──────── Data records
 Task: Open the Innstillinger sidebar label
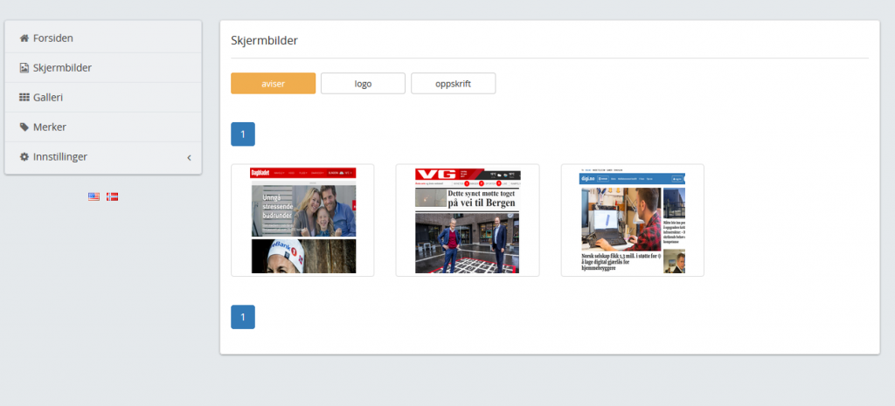[60, 157]
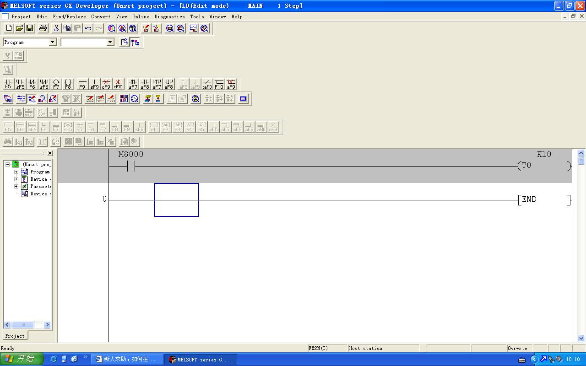Toggle ladder write mode button
Image resolution: width=586 pixels, height=366 pixels.
click(32, 99)
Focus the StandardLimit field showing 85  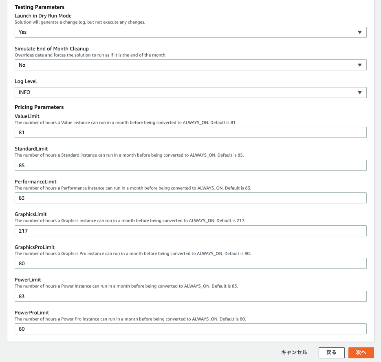pyautogui.click(x=191, y=165)
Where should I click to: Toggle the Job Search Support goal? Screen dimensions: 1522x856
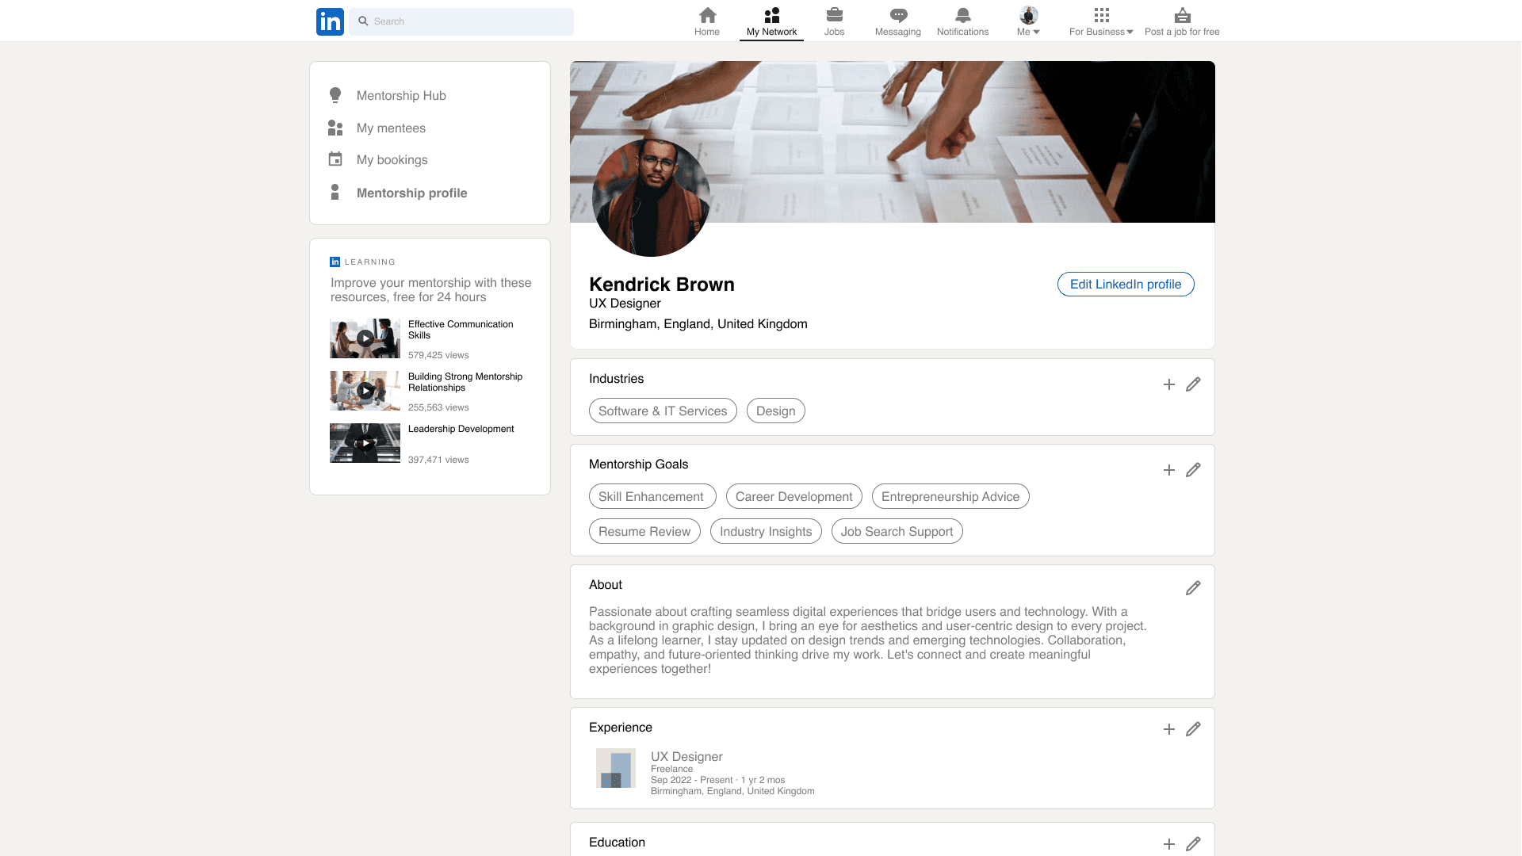897,531
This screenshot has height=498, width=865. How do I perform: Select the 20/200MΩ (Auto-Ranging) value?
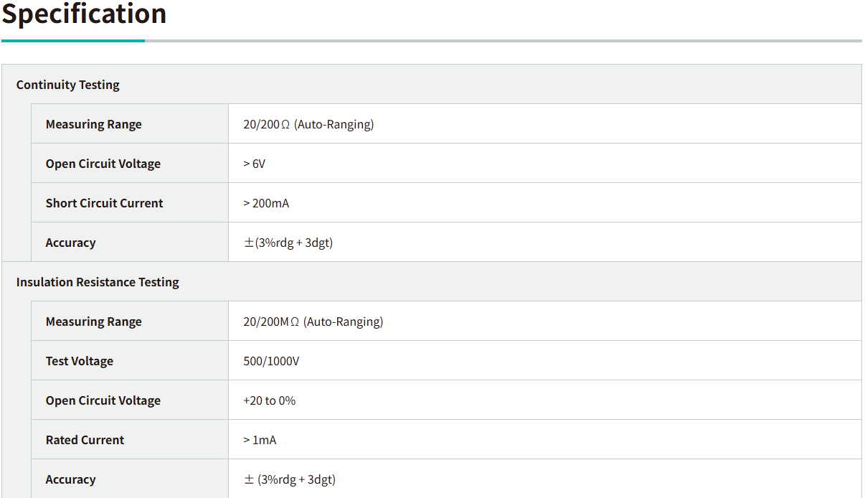(x=313, y=321)
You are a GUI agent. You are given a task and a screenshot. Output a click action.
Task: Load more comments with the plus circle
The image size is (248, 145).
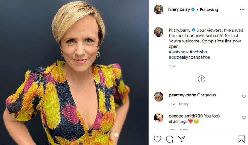coord(201,79)
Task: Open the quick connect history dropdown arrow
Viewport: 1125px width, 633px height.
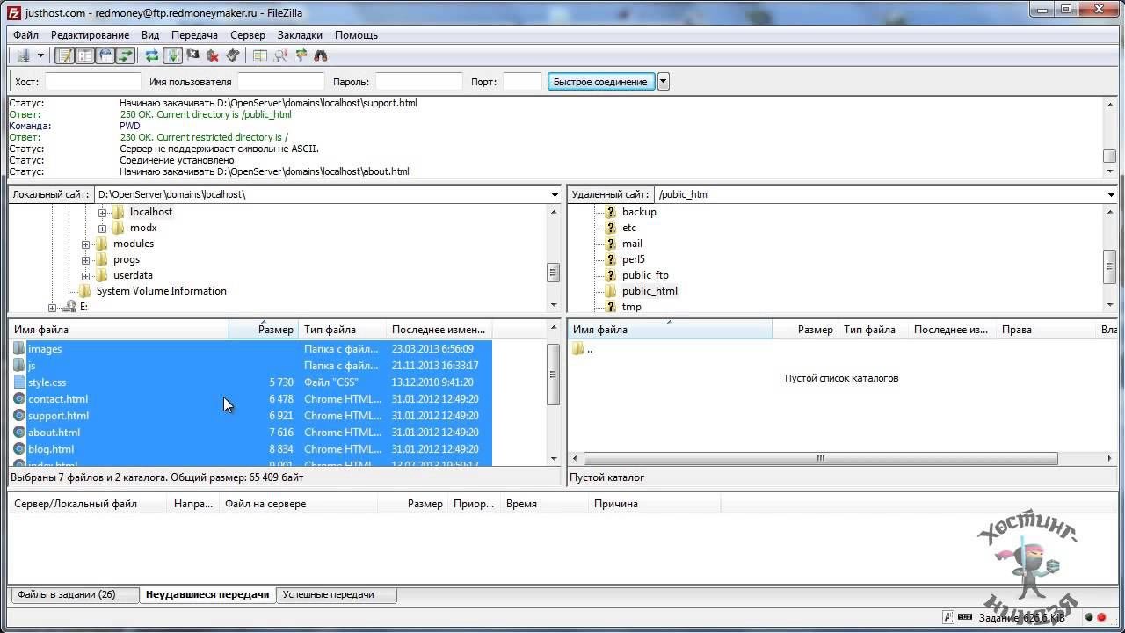Action: pos(664,82)
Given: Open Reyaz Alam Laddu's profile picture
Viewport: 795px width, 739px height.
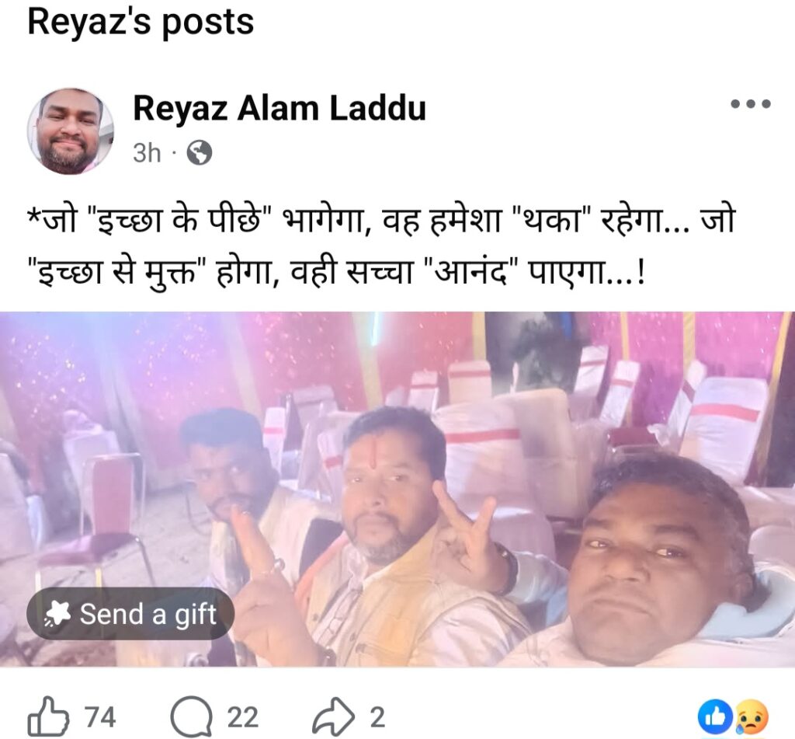Looking at the screenshot, I should [x=70, y=131].
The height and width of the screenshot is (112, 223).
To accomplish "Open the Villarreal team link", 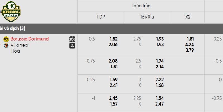I will click(20, 45).
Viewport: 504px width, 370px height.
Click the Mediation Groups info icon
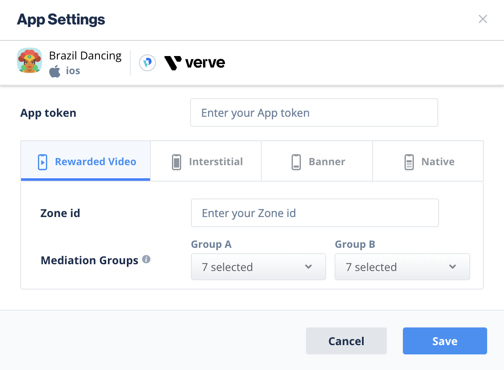coord(146,260)
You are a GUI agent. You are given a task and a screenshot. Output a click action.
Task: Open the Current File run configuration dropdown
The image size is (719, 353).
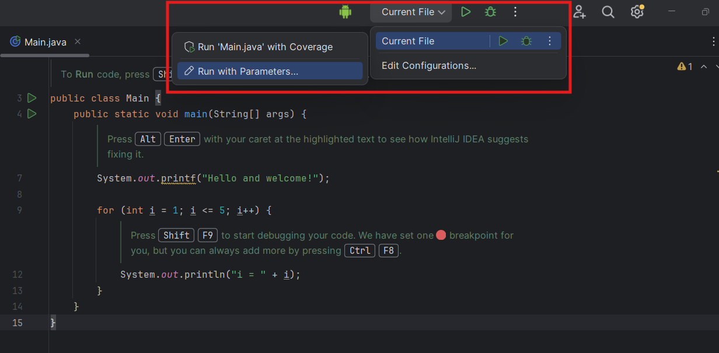411,12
────────────────
▸ **Your goal**
Copy out the records above from the line with "This screenshot has" up to and including the line with "Action: pos(664,82)". Omit the pictures.

▸ **Solution below**
This screenshot has height=498, width=865. How do I perform: Select the 20/200MΩ (Auto-Ranging) value?
(x=313, y=321)
You are a GUI agent. You are given a task and a screenshot. Output a click action.
Task: Load more comments with the plus circle
The image size is (248, 145).
coord(201,79)
Task: Open the quick connect history dropdown arrow
Viewport: 1125px width, 633px height.
Action: pos(664,82)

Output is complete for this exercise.